The Barmakid family was an early supporter of the Abbasid Revolution against the Umayyads and of As-Saffah. This gave Khalid ibn Barmak considerable influence, and his son Yaḥyá ibn Khālid (d. 806) was the vizier of the caliph al-Mahdi (ruled 775–785) and tutor of Hārūn al-Rashīd (ruled 786-809). Yaḥyá's sons al-Faḍl and Ja'far (767-803) both occupied high offices under Harun.

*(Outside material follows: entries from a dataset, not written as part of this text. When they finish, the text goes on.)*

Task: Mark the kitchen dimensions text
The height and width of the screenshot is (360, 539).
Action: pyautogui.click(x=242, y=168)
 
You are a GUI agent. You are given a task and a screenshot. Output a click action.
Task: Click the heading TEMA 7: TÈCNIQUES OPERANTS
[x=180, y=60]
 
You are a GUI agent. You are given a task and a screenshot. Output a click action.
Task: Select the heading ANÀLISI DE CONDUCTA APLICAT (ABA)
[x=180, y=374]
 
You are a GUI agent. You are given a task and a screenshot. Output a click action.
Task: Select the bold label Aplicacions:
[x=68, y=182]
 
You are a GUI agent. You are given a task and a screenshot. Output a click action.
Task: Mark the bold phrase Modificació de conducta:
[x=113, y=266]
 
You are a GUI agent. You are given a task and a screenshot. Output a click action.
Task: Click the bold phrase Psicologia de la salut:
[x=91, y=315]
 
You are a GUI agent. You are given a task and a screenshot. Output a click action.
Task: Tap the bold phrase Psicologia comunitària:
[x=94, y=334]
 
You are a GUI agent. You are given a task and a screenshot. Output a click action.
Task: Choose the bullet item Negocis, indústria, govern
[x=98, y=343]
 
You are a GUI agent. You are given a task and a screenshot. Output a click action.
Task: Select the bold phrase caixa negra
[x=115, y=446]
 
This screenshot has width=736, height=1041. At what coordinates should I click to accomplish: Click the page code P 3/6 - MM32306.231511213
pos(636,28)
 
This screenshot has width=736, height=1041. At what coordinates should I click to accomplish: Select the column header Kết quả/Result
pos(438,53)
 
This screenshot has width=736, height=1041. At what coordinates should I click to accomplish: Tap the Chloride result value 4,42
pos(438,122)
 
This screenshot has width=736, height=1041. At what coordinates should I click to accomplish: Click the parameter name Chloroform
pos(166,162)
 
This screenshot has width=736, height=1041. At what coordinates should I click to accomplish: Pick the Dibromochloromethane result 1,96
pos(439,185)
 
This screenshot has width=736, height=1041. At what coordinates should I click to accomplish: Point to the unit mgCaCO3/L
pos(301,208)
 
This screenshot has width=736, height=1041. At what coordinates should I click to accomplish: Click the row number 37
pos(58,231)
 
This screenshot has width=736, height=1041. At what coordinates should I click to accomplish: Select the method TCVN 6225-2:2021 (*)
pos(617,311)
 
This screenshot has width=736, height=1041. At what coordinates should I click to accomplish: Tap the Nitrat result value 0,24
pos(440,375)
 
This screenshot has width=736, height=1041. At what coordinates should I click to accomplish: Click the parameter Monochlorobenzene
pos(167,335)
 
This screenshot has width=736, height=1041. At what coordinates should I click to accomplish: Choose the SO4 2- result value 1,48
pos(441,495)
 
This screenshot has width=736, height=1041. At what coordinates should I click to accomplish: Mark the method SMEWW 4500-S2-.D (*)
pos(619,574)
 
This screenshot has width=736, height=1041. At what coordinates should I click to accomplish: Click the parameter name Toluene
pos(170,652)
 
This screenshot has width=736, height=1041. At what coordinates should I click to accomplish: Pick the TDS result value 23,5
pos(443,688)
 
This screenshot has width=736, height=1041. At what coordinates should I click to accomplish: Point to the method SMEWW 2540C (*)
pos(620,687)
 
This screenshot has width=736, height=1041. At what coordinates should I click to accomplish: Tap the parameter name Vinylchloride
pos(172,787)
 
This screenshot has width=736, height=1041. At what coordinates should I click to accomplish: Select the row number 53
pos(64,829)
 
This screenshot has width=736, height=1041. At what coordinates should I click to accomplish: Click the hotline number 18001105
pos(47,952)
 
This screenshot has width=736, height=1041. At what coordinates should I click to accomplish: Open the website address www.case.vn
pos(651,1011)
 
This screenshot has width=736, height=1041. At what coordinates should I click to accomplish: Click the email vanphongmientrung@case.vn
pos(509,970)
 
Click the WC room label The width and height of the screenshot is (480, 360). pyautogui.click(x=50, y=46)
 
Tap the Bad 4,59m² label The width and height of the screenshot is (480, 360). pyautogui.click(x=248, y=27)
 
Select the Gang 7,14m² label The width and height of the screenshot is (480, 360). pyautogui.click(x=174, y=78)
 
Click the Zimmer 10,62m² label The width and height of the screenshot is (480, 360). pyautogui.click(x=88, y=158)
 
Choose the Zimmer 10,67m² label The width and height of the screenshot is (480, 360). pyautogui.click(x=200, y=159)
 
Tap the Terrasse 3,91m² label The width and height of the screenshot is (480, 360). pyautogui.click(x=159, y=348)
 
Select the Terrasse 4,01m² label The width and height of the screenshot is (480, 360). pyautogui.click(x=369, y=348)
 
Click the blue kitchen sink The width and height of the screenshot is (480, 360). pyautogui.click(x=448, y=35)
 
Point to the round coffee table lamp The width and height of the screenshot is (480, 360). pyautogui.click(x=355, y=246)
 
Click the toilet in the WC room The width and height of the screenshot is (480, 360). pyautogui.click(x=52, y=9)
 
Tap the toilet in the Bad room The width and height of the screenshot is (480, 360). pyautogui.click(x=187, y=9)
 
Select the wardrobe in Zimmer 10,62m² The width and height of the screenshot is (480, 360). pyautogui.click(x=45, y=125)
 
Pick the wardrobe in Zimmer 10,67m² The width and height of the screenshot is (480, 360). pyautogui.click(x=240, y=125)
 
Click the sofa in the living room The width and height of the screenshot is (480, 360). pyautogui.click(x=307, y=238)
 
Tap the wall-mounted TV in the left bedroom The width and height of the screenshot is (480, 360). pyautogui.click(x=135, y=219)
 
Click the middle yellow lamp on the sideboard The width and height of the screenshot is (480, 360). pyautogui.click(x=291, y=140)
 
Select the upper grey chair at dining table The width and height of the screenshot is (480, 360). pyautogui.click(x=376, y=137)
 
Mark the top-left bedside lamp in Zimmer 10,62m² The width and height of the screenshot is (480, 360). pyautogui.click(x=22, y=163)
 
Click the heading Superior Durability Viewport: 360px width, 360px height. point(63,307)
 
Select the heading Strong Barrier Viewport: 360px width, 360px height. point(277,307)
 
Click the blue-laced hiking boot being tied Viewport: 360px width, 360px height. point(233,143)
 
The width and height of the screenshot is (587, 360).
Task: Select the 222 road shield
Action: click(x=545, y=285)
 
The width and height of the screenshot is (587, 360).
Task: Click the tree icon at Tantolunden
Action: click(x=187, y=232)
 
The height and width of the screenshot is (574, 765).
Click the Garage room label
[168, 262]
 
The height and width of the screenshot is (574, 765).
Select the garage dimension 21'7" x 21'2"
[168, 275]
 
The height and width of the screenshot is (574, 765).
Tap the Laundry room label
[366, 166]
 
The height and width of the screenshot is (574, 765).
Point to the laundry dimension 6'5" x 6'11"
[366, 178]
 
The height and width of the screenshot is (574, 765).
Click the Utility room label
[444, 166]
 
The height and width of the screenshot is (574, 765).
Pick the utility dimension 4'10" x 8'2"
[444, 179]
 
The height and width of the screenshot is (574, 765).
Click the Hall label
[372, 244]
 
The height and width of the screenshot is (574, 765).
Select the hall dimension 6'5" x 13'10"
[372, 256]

Many Barmakids were patrons of the sciences, which greatly helped the propagation of Indian science and scholarship from the neighbouring Academy of Gundishapur into the Arabic world. They patronized scholars such as Gebir and Jabril ibn Bukhtishu. They are also credited with the establishment of the first paper mill in Baghdad. The power of the Barmakids in those times is reflected in The Book of One Thousand and One Nights; the vizier Ja'far appears in several stories, as well as a tale that gave rise to the expression "Barmecide feast".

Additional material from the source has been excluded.